Problema breve:
Según el fragmento sobre la Alemania de Weimar, ¿de dónde procedían los primeros soldados de las tropas de asalto nazis?

Fragmento:
========================================================================

Por las ciudades y pueblos de Alemania en los primeros años de Weimar deambulaban los Freikorps, jóvenes milicianos pendencieros e indisciplinados que no estaban dispuestos a disolverse tras la Primera Guerra Mundial por temor a sufrir las penurias de la vida civil. Ellos proporcionaron la base de reclutamiento de los primeros soldados de las tropas de asalto nazis. De hecho, ya a mediados de la década de 1920, todos los partidos políticos principales —los comunistas, los socialdemócratas, etcétera— tenían sus propios pequeños ejércitos privados. Los gobiernos de la Gran Alemania estaban constantemente desmoronándose y reagrupándose con gabinetes ligeramente diferentes. Era una sola y prolongada crisis de gabinete en la que todo parecía estar siempre en juego. La autoridad central se agotó solo con intentar mantener el orden, y, en los últimos años de Weimar, de lo único que se hablaba en Alemania era de la política diaria. Fue realmente una auténtica crisis permanente, con una sola sucesión de titulares pasmosos. Tanto el público como los políticos estaban absortos en el momento, en toda su intensidad, incapaces de concentrarse en lo que podría llegar después, porque el presente ya era muy abrumador. Todos estaban al límite y nadie se planteaba hacia dónde se dirigían.

========================================================================

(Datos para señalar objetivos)
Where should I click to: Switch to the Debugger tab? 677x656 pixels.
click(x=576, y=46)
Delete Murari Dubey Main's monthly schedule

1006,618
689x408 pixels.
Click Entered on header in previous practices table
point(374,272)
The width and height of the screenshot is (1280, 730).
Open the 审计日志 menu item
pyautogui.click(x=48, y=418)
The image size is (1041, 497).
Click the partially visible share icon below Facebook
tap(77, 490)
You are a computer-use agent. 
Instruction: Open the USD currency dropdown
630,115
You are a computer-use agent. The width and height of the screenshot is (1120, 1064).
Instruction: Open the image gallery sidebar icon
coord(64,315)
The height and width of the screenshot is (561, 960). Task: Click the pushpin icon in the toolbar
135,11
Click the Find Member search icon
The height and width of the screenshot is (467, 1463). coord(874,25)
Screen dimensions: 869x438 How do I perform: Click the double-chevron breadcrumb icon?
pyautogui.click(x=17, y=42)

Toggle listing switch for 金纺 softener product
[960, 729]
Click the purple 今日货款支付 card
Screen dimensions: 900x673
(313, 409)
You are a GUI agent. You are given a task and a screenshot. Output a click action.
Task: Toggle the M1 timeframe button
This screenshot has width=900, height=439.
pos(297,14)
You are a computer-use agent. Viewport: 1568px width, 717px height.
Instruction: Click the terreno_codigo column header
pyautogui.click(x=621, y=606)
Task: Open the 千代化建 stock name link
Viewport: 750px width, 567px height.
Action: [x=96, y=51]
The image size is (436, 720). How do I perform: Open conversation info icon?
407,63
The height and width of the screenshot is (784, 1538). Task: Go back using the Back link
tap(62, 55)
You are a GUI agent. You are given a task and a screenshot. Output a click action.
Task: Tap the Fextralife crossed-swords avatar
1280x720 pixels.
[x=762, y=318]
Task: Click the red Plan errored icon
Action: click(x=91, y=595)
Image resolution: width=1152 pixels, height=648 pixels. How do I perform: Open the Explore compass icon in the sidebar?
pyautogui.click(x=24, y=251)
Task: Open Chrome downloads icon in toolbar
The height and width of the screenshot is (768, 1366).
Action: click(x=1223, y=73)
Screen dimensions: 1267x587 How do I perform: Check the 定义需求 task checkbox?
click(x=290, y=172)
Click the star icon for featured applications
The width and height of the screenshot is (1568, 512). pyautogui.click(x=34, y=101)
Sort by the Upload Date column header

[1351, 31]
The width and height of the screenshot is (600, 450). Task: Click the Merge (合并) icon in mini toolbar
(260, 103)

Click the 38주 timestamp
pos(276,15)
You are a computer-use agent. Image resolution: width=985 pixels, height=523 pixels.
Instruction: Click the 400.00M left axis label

========================================================================

Resultado:
De los Freikorps, jóvenes milicianos que no quisieron disolverse tras la Primera Guerra Mundial.